There are two major standards that are used in determining the cut resistance levels of work gloves. One, called the ANSI/ISEA is used in North America, and the other, EN 388, is used in Europe and Asia.
In the North American Standard, there are 9 parts of the process to determine the cut resistance of a glove:
- A sample of the glove material is put on a conductive strip and loaded into a machine. In this machine, when the metal blades touch the conductive metal strip on the other side of the glove, the test is shut off.
- After this test, a straight blade is loaded into the same machine.
- A certain amount of weight is added, which serves as force.
- The blade is then made to move across the sample of the glove material.
- Then, the blade is replaced with a fresh one to ensure accuracy.
- The sample of glove material is cut with a straight blade three different times, each time with a different amount of weight added.

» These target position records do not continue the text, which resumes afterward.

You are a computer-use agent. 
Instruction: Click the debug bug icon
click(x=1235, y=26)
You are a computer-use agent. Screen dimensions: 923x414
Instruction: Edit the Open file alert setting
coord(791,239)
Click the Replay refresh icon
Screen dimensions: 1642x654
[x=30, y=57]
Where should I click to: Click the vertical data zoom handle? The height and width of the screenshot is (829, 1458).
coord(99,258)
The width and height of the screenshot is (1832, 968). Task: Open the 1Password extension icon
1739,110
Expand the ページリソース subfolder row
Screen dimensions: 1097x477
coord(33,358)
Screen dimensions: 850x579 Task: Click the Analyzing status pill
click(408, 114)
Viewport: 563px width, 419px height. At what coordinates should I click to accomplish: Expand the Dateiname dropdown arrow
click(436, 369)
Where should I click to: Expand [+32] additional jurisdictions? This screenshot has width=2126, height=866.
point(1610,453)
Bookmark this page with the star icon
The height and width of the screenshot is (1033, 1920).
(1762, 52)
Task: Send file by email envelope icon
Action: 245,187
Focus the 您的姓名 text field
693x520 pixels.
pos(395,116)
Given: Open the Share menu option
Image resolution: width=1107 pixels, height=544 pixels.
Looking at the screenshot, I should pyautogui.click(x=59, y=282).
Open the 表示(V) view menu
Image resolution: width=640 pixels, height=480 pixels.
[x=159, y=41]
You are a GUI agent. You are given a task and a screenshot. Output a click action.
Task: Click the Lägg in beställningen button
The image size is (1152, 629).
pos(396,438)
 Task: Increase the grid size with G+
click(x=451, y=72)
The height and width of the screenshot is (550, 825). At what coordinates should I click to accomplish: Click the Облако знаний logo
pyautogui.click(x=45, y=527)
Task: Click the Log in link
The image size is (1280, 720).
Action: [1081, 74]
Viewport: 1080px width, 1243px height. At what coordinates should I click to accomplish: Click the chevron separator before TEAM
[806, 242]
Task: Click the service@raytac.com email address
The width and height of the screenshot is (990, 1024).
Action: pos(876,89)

- Testers record the distance traveled to cause the straight blade to cut through the glove material.
- This data is used in determining the load of force required to cut through the glove material.
- After testing, the glove gets a rating based off of the results. The rating is between A1 and A9, with A1 being the lowest level of cut protection and A9 being the highest.
In Europe and Asia, there are just 6 parts of the process to assign a cut resistance level to work gloves:
- A sample of the glove is taken from the palm area of a particular glove.
- A rotating circular blade moves across the test sample until it cuts through the material.
- The test sample is then compared to a reference material, which is usually cloth.
- The reference material and the test material are cut alternately until a minimum of 5 results are achieved.
- To account for any dulling of the circular blade, the reference material is cut both before and after the sample material.
- The cut resistance rating Is derived from the ratio of the number of cycles needed to cut through the test sample compared with the reference material.
Any glove you purchase, should indicate whether it is cut resistant or not. Some are more obvious, like mesh metal gloves, but others can be more deceiving. Also, you can wash your cut resistant gloves without fear of them losing their protective qualities. However, some cut resistant materials should not be treated with bleach, and some do not respond well to high heat, so you’ll want to check before you wash.